DOS SANTOS, Théotônio. Economie mondiale, intégration régionale et développement durable : nouvelles tendances de l'économie mondiale et intégration latino-américaine. Petrópolis (RJ): Editora Vozes, 1993.

DOS SANTOS, Théotônio. Impérialisme et dépendance, Ediciones Era, Mexique DF 1978.

GOLDENSTEIN, L. Repenser la dépendance. Rio de Janeiro (RJ): Paix et terre, 1994.

MANDEL, E. capitalisme tardif. So Paulo: Nova Cultural, 1985.

MARINI, Ruy Mauro. Dialectique de la dépendance🇧🇷 Petropolis : Voix, 2000.

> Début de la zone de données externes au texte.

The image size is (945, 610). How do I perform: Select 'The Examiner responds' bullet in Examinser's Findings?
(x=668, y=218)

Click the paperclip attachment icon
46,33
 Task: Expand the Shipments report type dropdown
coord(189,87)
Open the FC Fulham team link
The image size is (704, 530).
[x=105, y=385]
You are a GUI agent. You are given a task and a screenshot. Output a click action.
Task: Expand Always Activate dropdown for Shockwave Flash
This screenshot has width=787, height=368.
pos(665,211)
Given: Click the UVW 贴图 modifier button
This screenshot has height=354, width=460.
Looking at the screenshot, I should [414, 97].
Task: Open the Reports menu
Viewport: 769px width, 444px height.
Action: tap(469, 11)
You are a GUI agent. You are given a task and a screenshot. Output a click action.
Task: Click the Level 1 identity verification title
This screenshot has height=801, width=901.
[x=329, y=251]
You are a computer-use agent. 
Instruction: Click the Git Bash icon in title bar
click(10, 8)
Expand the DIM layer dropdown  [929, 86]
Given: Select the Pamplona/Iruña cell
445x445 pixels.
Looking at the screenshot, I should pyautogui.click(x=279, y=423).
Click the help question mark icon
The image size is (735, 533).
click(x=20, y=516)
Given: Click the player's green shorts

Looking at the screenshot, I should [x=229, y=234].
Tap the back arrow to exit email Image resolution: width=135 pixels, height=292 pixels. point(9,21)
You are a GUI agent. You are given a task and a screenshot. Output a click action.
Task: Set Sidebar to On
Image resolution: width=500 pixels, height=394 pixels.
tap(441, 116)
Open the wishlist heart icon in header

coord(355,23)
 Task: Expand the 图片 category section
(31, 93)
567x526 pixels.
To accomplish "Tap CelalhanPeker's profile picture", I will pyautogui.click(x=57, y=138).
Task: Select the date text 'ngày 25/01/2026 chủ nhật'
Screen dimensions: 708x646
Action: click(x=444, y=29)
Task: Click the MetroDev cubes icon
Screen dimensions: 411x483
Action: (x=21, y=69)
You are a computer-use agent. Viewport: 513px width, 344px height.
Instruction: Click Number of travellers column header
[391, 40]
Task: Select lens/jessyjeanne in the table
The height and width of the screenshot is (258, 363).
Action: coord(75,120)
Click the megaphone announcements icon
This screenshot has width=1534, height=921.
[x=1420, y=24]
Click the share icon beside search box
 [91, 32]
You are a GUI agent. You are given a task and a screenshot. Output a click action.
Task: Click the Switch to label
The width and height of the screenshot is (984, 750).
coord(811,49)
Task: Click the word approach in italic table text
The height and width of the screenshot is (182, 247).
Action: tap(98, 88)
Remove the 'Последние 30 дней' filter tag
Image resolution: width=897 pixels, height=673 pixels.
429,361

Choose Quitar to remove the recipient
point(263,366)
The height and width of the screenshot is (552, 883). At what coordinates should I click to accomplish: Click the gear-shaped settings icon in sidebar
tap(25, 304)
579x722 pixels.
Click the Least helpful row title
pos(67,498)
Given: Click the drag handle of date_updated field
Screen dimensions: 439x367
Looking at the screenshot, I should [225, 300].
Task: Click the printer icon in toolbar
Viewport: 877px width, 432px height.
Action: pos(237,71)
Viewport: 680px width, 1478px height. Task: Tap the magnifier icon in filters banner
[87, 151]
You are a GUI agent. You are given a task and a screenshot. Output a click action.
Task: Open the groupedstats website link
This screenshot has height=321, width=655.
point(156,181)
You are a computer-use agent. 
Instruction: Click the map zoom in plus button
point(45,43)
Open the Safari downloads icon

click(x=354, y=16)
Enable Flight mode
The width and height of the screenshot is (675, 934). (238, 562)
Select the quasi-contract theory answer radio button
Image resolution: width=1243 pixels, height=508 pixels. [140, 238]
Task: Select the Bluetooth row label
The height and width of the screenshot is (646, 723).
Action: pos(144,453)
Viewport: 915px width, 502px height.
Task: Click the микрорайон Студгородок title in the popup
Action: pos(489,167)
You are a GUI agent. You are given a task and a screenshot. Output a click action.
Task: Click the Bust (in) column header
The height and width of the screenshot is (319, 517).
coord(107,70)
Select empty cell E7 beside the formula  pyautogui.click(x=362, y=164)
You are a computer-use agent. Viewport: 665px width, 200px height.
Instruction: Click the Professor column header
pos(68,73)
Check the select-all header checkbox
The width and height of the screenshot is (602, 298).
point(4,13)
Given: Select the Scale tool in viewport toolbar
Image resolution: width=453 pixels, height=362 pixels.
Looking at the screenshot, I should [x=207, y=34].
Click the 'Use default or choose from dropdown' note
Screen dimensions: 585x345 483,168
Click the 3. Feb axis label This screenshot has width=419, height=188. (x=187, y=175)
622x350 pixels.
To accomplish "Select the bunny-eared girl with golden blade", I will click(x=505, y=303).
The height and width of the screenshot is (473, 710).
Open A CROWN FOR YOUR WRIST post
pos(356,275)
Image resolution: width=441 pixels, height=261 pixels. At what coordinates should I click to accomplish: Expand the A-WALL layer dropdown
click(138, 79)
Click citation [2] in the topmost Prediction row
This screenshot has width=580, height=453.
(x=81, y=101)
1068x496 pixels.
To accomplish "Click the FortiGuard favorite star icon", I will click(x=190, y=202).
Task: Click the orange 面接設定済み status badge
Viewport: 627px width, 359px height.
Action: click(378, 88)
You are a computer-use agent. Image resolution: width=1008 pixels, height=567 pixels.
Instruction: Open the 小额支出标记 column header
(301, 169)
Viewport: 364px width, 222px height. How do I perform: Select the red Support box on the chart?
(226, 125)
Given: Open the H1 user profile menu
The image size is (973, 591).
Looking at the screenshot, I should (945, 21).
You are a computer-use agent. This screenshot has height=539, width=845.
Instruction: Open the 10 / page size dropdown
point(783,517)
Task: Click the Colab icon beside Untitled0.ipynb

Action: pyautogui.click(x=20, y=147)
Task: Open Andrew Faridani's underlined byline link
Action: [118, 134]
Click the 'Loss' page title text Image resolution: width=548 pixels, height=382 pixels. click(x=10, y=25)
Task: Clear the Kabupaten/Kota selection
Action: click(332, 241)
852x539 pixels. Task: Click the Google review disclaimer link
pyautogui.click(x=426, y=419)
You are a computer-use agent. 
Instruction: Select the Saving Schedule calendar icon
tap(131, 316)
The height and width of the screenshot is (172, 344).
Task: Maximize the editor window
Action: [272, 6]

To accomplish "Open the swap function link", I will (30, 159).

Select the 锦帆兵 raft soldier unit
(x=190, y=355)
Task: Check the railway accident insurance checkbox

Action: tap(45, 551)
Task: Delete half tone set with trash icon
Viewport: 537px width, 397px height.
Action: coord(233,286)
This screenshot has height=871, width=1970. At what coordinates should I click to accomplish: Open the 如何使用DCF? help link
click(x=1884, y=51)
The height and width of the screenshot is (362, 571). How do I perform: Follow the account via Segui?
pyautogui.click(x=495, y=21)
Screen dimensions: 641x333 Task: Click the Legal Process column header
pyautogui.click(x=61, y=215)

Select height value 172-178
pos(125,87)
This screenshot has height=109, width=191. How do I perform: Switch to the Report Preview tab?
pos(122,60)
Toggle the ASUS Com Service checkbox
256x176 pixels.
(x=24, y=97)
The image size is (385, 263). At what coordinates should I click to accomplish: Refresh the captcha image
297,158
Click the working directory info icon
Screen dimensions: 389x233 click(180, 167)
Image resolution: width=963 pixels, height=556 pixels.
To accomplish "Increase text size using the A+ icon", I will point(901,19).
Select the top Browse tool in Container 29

MARTIN, CE Mondialisation, dépendance et néolibéralisme en Amérique latine. São Paulo : Boitempo, 2011.

TRINDADE, JR, COONEY, P. ; OLIVEIRA, WP de. Trajectoire industrielle et développement économique : dilemme de la reprimarisation de l'économie brésilienne. Examen de l'économie politique radicale, v. 48, non. 2, 2016. p. 269-286.

Note


[I] Le terme « cycle de Kondratieff » est dû au chercheur russe Nicolai Kondratieff qui a développé des études sur les cycles économiques longs ou séculaires dans le capitalisme, ce chercheur est arrivé à une observation empirique des « ondes longues » autour d'une cinquantaine d'années (voir Mandel, 1985).